46.

CAMERON


J'arrive à l'aéroport JFK en fin d'après-midi. Le monde et le bruit incessant me donnent déjà le tournis. Cette ville a toujours été bien trop bruyante à mon goût. Le calme et la tranquillité de la plage me manquent déjà.

Je soupire quand je me fais bousculer pour la millième fois depuis que je suis sorti de l'avion. Ma mère et ma sœur ne devraient pas être très loin, mais avec tout ce monde, je n'arrive pas à les repérer.

Je survole la foule des yeux, apercevant enfin l'enseigne devant laquelle ma sœur m'a dit se tenir. Elle n'y est pas.

Bon sang, je vais encore mettre trois heures à les trouver !

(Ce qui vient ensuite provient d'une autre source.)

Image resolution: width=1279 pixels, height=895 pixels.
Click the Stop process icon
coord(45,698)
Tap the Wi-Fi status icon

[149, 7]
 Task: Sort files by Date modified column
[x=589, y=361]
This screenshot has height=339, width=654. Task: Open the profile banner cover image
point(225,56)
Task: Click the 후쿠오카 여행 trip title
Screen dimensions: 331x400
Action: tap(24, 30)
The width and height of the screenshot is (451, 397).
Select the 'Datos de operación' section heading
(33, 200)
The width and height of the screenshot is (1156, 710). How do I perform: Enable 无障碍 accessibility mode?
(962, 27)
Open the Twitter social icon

Alors que cette pensée traverse mon esprit, un corps entre brutalement en contact avec le mien et je me sens projeté en arrière. Il ne me faut pas plus de quelques secondes pour reconnaître ma petite Jessie, plus si petite. Elle n'a pas grandi, mais je vois bien qu'elle n'est plus la même.

Je l'encercle de mes bras, la serrant pour lui montrer à quel point je suis heureux de la voir. Du coin de l'œil, j'aperçois notre mère se diriger vers nous et me sourire tendrement. Revoir ma famille me fait plus de bien que je ne voudrais l'admettre.

— Eh ben, tu fais toujours la taille d'une fourmi ! je ris.

J'entends un ricanement résonner contre mon torse. Elle pince mon bras et lève la tête vers moi.

— Tu as raison, je ne peux plus t'appeler tête d'œuf, maintenant, murmure-t-elle.

Un petit rire m'échappe. Pourtant, je ressens toute la tristesse qui émane de cette déclaration : le temps qui est passé depuis la dernière fois que je l'ai vue a sûrement eu plus de répercussions qu'une simple coupe de cheveux. Je me rappelle vivement de l'adolescente déprimée et sombre que j'ai vue lors de mon dernier séjour ici.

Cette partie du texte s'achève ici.